PROBLEM A >> In the passage on smart communities, what is the critical factor in any successful community?
PROBLEM B >> Pick up the passage on smart communities after its last sentence and keep it going.

PASSAGE SHOWN >>
┄┄┄┄┄┄┄┄┄┄

In the emerging e-world, cities such as Ottawa are now global centres, places of pilgrimage for those filled with ‘e-ideas’ and wanting to create ‘smart products’. We even have before us an opportunity to become a ‘Smart Community’ through the OCRI-led efforts of SmartCapital – a unique partnership among civic leaders and community organizations committed to better and smarter living.
Yet, what is a smart community? If you ask any 10 people what they thought a ‘smart community’ was you would receive 10 different
answers. Therefore let me suggest that a Smart Community is just that – a community that acts smartly. It is a community that learns quickly and learns well.
It is notable that this definition lacks a mention of technology. Many things can contribute to a community acting smartly – education, history, competition, to name a few – not just technology. Technology is an enabler, and not necessarily the critical factor. The critical factor in any successful community has to be its people and the way they interact. This is nothing new or earth shattering but it leads to the conclusion that a ‘smart community’ is primarily a geo-political entity having assets, skills, capabilities, a soul, a collective intelligence, and most importantly a capacity to learn.
Learning enables a community to transform itself, to evolve. To facilitate that learning, the community may utilize a variety of available physical, social and behavioural technologies, including, but not limited to, the new information and communication technologies (NICTs). Yet, we need to guard against the temptation of the technologically inclined to ascribe the ‘smartness’ of a community solely to its NICT infrastructure. While a smart community may make extensive use of NICTs to enable more effective linkages among the diverse members of its community, other capacities are required.
It is through social learning and its resultant collective intelligence that a community may harness its intellectual, informational, physical and human resources to produce a continuous flow of innovative and useable knowledge. Social learning is the interactive process by which individuals and organizations learn from each other, adapt, innovate, and consequently develop new arrangements and conventions amongst themselves leading to new rules of behaviour. Collective intelligence refers to the creative and discriminative capacities of a community. Effective social learning increases collective intelligence over time.

┄┄┄┄┄┄┄┄┄┄

RECORDS SUPPLIED >>
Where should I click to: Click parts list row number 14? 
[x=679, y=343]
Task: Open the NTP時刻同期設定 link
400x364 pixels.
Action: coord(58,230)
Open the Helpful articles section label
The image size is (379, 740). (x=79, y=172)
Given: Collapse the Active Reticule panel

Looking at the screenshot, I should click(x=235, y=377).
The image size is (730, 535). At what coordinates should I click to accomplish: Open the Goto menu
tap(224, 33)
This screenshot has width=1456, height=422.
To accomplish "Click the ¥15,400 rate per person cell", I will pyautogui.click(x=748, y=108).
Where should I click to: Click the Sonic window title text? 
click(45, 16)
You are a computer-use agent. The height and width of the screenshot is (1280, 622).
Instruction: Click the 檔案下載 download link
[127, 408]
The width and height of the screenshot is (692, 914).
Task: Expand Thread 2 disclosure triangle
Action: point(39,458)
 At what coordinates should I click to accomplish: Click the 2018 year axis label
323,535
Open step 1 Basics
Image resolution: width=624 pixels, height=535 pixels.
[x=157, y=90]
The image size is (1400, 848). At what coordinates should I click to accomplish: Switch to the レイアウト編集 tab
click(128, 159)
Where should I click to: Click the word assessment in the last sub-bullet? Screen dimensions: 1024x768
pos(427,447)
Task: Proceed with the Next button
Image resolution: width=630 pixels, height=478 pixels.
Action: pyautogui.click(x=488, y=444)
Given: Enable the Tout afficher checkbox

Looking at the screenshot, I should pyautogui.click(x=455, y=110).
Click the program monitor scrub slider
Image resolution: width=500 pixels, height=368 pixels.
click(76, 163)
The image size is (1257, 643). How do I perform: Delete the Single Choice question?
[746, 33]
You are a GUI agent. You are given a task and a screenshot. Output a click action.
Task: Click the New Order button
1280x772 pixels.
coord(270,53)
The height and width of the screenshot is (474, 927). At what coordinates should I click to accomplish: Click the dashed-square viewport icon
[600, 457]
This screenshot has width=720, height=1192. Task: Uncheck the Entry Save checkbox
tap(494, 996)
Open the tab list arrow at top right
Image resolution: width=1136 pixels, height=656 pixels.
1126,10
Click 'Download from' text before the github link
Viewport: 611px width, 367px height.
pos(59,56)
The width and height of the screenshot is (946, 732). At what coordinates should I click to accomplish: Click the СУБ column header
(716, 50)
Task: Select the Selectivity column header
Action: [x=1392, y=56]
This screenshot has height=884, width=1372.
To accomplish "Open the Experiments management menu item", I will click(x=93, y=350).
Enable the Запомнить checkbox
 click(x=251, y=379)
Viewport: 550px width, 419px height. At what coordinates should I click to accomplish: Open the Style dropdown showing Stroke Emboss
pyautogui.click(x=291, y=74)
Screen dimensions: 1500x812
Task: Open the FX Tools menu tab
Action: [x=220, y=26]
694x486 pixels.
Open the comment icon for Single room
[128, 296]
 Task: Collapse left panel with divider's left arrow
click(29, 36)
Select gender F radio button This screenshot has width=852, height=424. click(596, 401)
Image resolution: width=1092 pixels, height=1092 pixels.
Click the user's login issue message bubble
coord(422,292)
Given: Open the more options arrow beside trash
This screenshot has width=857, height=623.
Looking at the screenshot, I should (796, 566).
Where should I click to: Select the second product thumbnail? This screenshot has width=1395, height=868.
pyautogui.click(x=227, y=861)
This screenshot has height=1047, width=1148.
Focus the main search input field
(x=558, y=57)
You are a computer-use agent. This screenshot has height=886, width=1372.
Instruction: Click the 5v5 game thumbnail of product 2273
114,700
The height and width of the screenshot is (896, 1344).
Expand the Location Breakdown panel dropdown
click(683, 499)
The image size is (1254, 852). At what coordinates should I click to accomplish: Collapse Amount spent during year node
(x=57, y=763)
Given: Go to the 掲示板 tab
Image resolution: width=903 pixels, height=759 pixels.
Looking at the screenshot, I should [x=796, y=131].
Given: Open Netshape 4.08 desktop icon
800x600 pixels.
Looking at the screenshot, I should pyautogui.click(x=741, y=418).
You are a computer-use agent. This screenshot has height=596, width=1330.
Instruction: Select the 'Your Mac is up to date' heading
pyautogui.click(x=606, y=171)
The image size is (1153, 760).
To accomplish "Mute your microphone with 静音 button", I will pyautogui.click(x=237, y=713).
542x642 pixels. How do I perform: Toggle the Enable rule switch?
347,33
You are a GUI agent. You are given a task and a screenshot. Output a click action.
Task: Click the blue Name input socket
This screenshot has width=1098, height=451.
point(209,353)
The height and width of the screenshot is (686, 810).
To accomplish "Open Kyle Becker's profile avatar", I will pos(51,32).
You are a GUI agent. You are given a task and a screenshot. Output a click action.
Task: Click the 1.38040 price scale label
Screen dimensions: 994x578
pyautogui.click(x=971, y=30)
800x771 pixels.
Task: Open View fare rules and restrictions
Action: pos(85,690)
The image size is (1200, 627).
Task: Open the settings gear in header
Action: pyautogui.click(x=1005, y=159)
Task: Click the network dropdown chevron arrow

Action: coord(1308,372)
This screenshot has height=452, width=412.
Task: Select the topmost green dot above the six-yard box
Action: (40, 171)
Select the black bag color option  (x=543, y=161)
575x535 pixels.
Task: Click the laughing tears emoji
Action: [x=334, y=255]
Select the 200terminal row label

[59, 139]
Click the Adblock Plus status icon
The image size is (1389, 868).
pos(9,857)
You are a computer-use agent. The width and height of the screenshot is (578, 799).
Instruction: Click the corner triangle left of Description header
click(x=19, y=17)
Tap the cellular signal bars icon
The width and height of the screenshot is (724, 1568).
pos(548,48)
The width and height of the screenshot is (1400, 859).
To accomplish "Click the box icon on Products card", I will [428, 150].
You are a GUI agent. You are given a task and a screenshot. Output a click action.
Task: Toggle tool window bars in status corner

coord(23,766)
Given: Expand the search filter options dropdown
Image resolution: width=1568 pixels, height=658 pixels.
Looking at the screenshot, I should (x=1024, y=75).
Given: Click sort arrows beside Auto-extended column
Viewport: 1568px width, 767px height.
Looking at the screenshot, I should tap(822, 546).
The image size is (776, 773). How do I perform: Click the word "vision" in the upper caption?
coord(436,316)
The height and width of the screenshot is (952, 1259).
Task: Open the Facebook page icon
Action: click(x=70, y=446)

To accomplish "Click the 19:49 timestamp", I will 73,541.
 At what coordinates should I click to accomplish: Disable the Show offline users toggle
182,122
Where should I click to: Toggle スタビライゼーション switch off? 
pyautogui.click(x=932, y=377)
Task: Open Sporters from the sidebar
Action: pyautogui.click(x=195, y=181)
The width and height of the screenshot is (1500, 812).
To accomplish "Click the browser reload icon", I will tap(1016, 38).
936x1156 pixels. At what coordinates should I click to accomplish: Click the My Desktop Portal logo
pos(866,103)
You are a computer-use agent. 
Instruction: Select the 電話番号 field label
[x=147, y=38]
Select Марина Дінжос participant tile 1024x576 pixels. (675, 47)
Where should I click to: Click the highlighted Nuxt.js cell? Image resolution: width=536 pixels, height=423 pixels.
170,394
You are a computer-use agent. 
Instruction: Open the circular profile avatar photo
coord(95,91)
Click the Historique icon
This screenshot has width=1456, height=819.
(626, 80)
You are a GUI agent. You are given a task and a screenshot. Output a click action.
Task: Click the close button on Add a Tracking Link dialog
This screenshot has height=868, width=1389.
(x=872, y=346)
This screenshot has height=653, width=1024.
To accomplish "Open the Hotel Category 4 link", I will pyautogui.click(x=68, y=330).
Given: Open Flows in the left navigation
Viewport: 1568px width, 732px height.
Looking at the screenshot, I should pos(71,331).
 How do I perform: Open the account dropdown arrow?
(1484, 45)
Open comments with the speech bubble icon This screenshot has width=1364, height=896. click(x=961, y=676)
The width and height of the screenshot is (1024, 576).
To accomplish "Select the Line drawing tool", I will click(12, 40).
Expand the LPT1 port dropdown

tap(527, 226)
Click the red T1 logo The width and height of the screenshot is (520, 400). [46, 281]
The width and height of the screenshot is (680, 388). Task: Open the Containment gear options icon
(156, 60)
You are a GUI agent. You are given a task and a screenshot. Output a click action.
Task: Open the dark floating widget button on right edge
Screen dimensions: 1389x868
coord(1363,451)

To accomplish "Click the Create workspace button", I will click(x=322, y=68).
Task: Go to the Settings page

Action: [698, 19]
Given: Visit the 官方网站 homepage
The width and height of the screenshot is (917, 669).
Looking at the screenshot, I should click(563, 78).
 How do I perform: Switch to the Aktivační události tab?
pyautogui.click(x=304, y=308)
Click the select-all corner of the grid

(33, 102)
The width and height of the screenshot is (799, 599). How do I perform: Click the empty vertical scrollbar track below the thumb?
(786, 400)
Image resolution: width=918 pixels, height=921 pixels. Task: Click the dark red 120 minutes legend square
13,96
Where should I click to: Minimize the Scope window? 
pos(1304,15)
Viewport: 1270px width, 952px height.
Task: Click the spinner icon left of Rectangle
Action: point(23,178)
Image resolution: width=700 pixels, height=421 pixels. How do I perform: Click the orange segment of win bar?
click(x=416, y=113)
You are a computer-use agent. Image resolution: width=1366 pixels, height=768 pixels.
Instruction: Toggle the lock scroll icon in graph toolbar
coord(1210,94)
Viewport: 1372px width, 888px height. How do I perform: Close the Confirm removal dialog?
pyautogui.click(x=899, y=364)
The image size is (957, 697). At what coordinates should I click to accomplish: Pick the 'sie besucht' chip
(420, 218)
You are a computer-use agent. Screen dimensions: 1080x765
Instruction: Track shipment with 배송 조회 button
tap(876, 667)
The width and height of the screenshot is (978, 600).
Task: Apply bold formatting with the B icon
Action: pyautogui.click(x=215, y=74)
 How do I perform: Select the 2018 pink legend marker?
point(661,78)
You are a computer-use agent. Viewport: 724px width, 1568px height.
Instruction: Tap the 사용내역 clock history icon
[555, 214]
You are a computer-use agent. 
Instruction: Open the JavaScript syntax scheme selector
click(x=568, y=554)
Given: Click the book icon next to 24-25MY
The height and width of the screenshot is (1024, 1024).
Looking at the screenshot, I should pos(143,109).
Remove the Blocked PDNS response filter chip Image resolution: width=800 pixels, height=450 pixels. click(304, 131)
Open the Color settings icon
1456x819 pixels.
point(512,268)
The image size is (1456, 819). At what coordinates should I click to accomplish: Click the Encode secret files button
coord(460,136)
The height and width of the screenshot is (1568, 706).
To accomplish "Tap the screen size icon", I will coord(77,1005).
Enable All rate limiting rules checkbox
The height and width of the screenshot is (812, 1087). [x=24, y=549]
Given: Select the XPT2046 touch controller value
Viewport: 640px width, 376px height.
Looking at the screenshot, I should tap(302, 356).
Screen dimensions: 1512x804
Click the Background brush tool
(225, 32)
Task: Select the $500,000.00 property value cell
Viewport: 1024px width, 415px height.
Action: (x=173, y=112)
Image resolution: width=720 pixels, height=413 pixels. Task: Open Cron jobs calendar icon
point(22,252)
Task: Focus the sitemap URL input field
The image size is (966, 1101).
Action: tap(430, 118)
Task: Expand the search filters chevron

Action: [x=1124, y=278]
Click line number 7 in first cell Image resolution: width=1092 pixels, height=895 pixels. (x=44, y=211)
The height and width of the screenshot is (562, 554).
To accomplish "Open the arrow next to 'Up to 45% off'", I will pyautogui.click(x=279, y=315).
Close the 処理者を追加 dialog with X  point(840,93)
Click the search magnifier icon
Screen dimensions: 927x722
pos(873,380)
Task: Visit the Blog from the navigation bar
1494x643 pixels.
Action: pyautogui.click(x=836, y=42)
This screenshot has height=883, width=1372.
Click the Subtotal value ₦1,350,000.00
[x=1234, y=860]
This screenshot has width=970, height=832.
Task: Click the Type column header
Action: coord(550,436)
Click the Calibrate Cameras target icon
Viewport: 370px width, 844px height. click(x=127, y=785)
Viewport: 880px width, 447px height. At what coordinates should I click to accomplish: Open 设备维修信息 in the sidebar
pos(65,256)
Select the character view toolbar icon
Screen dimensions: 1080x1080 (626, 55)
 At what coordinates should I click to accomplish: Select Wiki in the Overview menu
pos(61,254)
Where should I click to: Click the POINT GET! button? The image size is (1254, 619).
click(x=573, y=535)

┄┄┄┄┄┄┄┄┄┄

EXERCISE RESULT A >> Its people and the way they interact.

EXERCISE RESULT B >>
This intelligence- cum-learning task tends to create a “geo-centric governance” challenge. In a given geographic space there may be any number of groups that have some degree of resources, power or knowledge enough to influence regional issues. These groups may or may not necessarily share the same world-views or objectives. How then can their interests and efforts be aligned in order to create win-win strategies amongst themselves and progress in the community?
This is the governance challenge – the challenge of optimizing the interactions of diverse interests when resources, power and knowledge are widely distributed.
We have come to know that in a knowledge-based socio-economy, the extensive growth that occurs through additions of human and physical capital is today not sufficient to ensure progress. More people and more money alone do not guarantee an organization’s success. That is why IBM nearly failed a few years ago and why the network style of lean newcomers like Cisco is so highly valued. Networks have a capacity for continuous technical and organizational innovation without the need for large investments in human and physical capital. They tend to generate more effective learning and to tap into a broader spectrum of collective intelligence fostering intensive growth, that is, growth through knowledge and innovation.
However, this intensive growth depends on the development of improved mechanisms of collaboration in network organizations to coordinate the many players. In fact, the inability of many socio-economies to find better ways of collaborating locally to compete globally has been identified by a number of researchers as a major source of their productivity slowdown and the relative decline in their standard of living.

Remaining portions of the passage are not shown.